Zunächst kam es zu einer unkontrollierten Auswanderung, die heute als Wirtschaftsmigration bezeichnet werden würde. Die Not muss unvorstellbar groß gewesen sein, allein aus Kirchheim wanderten zwischen 1816 und 1819 insgesamt 189 Personen aus; die Stadt hatte damals rund 4 300 Einwohner.
Nach einer Phase der Hilflosigkeit suchten das Königshaus und die Regierung nach Wegen aus der Not. Königin Katharina rief im Januar 1817 den Wohltätigkeitsverein ins Leben, dessen erklärtes Ziel es war, Hilfe zur Selbsthilfe anzubieten: Suppenküchen, Fürsorge für verwahrloste Kinder und Maßnahmen zur Arbeitsbeschaffung wurden ins Leben gerufen. In allen Oberämtern Württembergs und bis hinunter auf die kommunale Ebene entstanden Hilfsangebote. Die 1818 gegründete Landwirtschaftliche Musteranstalt in Hohenheim hatte die Aufgabe, an der Verbesserung von Anbaumethoden zu arbeiten, um künftig größere Erträge erzielen zu können. Die Einrichtung der Sparkasse 1818 sollte einerseits zum Sparen motivieren, andererseits Kredite ohne Wucher zur Verfügung zu stellen. Schließlich hat das Krisenjahr dazu beigetragen, den Verantwortlichen des Staates die Anfälligkeit des Primären Sektors (Landwirtschaft) deutlich vor Augen zu führen und damit stärker den Blick auf den sekundären Sektor (aufkommende Industrialisierung) zu lenken.

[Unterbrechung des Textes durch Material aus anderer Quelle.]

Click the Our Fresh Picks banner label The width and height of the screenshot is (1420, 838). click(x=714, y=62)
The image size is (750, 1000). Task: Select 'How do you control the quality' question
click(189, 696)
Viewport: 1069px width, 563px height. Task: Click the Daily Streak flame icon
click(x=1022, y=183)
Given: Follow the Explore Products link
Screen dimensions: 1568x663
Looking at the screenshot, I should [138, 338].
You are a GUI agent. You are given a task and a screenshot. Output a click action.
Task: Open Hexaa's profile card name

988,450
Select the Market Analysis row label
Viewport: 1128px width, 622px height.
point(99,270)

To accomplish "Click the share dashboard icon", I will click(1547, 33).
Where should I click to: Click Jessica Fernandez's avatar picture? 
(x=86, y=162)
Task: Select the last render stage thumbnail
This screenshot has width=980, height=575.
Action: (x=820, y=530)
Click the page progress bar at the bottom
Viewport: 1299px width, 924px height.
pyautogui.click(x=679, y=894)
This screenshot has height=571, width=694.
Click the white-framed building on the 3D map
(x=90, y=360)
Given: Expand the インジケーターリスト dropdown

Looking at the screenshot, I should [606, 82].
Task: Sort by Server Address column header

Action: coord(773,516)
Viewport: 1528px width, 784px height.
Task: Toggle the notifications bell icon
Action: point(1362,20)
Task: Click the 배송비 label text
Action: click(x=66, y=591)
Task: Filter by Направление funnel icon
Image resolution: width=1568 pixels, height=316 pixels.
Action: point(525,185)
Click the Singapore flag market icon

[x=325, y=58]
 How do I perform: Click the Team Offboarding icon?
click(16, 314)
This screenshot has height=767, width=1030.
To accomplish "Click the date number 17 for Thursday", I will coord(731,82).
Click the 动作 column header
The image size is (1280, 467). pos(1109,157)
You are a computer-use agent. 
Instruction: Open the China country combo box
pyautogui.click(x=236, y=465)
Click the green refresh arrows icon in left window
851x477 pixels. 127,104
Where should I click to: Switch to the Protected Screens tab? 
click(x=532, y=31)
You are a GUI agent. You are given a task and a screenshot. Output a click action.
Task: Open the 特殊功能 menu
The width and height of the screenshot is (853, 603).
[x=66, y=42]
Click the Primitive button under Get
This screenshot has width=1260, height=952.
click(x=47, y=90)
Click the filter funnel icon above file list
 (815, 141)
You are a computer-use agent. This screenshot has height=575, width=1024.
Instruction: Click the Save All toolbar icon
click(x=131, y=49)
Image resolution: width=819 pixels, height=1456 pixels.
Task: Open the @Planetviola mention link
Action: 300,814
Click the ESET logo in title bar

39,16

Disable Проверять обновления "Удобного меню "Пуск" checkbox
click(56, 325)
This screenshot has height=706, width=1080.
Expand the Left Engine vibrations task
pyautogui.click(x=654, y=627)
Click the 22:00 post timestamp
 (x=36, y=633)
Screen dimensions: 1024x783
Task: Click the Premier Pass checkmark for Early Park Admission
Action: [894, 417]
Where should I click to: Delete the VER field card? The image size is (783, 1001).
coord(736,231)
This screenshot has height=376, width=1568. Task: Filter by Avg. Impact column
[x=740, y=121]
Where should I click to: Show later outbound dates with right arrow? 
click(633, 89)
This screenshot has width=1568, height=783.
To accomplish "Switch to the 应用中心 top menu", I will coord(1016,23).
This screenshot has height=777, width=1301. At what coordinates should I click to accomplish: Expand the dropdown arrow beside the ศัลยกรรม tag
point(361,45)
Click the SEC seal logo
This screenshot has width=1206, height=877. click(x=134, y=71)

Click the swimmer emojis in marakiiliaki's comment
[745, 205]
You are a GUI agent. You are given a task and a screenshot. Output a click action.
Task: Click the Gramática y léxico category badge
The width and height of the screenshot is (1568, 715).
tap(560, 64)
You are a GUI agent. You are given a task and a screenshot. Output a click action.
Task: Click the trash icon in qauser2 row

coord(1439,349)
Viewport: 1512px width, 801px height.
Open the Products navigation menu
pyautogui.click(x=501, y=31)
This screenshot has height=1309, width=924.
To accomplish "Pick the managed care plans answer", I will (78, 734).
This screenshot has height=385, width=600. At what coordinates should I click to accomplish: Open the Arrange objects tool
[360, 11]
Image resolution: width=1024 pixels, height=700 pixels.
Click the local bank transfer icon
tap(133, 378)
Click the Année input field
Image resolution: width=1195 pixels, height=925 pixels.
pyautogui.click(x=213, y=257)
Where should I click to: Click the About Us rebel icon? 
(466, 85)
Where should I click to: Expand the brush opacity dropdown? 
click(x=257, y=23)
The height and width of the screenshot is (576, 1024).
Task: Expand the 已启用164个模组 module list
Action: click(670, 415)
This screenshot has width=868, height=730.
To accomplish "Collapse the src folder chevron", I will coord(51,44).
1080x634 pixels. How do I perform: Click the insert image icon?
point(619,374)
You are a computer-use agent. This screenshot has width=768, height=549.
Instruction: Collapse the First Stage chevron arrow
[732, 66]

Wie wurde der Vulkanausbruch von den Zeitgenossen bewertet und beurteilt?
Der Vulkanausbruch selbst war den Zeitgenossen durchaus bekannt, viele Zeitungen erstatteten weltweit darüber Bericht. Allerdings konnte kein Zusammenhang zwischen dem Vulkanausbruch im fernen Indonesien und der massiven klimatischen Verschlechterung vor Ort hergestellt werden. Erst rund 100 Jahre später zu Beginn des 20. Jahrhunderts konnte der amerikanische Atmosphärenphysiker William Jackson Humphreys den Ausbruch des Tambora als Auslöser der ungewöhnlichen Witterungsverhältnisse ausmachen. Auffällig ist, dass die Pfarrer beider Konfessionen, die sich ansonsten zur Deutung ihrer Lebenswelt berufen sahen, während der akuten Krise keine Schuldzuweisungen vornahmen. Vielmehr riefen sie zur Solidarität auf und verurteilten jeglichen Missbrauch streng. Gleichzeitig finden sich in den zeitgenössischen Quellen aber auch verschiedene Erklärungsansätze für die ungewöhnliche Wetterlage, die von Verschwörungen bis hin zu einem drohenden Weltuntergang reichen.
Herzlichen Dank für das Interview.
Dieses Interview führte schriftlich Charlotte Kempf.